According to In-Stat's 'DVI & HDMI 2009: DVI Declines Gradually While HDMI Rises Sharply' report. HDMI doubled its penetration in the PC market from 6.1 per cent in 2007 to 12.3 per cent in 2008, and its use has also grown by 76 per cent in mobile devices over the same period.
This trend is expected to continue, with HDMI-enabled product shipments predicted to grow at an annual rate of 20.3 per cent through 2013.
"HDMI's success continues to be led by the consumer electronics (CE) segment," says Brian O'Rourke, an analyst at In-Stat.
"HDMI has been adopted nearly universally in digital televisions, which account for the single largest HDMI application. The next big HDMI growth area is in portable CE devices, including digital camcorders, digital still cameras and portable media players. Vendors hope to drive adoption of HDMI into mobile phones, where the more than one billion annual shipments are a tempting target."
The research also reveals that this growing adoption ties into the gradual decline of the use of DVI, predicting that DVI-enabled product shipments will decrease at an annual rate of 8.1 per cent through to 2013.

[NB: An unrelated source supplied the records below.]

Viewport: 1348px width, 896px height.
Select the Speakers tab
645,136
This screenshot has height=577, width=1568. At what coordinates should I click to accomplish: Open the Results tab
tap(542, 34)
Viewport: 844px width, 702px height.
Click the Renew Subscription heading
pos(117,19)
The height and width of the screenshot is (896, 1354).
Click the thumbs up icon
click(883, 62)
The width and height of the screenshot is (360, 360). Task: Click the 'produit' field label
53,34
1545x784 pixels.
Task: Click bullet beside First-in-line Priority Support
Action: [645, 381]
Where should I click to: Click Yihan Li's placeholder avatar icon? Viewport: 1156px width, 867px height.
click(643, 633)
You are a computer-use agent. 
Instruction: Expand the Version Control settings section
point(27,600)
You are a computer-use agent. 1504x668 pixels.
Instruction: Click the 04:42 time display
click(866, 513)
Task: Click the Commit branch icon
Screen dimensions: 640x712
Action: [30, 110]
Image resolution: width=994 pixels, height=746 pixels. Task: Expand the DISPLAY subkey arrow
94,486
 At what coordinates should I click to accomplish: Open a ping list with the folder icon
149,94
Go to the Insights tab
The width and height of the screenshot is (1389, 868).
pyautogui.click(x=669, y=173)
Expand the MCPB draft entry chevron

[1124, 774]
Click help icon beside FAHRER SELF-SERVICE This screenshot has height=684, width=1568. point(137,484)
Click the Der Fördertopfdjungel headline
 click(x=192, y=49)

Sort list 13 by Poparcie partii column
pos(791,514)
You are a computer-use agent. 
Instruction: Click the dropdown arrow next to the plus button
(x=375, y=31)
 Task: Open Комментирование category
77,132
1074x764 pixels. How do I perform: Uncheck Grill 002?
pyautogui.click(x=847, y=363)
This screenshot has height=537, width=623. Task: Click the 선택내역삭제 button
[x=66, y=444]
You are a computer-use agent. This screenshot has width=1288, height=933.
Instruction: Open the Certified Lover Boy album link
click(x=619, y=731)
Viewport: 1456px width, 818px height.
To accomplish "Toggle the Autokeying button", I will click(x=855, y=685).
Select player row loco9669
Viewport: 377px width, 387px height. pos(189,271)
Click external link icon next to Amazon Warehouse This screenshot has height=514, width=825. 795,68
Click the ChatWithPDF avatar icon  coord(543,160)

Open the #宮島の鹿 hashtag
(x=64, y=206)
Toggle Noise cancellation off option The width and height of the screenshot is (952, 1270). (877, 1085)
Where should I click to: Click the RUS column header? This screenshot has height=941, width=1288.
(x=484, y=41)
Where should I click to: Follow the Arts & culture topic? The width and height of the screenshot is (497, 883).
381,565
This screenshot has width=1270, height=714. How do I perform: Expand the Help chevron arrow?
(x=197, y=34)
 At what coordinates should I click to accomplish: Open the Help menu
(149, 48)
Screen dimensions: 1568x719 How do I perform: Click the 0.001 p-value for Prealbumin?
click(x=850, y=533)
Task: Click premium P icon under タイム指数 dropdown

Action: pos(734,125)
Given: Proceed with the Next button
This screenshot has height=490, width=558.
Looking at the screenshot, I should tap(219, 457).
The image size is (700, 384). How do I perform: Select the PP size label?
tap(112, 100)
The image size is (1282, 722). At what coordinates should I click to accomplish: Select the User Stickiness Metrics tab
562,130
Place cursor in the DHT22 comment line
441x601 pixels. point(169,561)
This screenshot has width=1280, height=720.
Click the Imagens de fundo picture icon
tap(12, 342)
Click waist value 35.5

The success of HDMI can be attributed to its smaller and simpler form factor and its ability to carry audio signals as well as high definition video. Content providers will also be pleased as HDMI signals also conform to the High-bandwidth Digital Content Protection (HDCP) specification, enabling them to add another link in the DRM lock down chain.
The research concludes that the adoption of HDMI will be further enhanced by the development of smaller connectors such as mini-HDMI and micro-HDMI to make the standard more attractive to mobile device makers.